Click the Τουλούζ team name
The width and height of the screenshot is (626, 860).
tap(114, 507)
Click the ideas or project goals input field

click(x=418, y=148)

### Exercise details
Quote the data above in full, changing nothing.

### Completed exercise
Click the Τουλούζ team name
The width and height of the screenshot is (626, 860).
tap(114, 507)
Click the ideas or project goals input field

click(x=418, y=148)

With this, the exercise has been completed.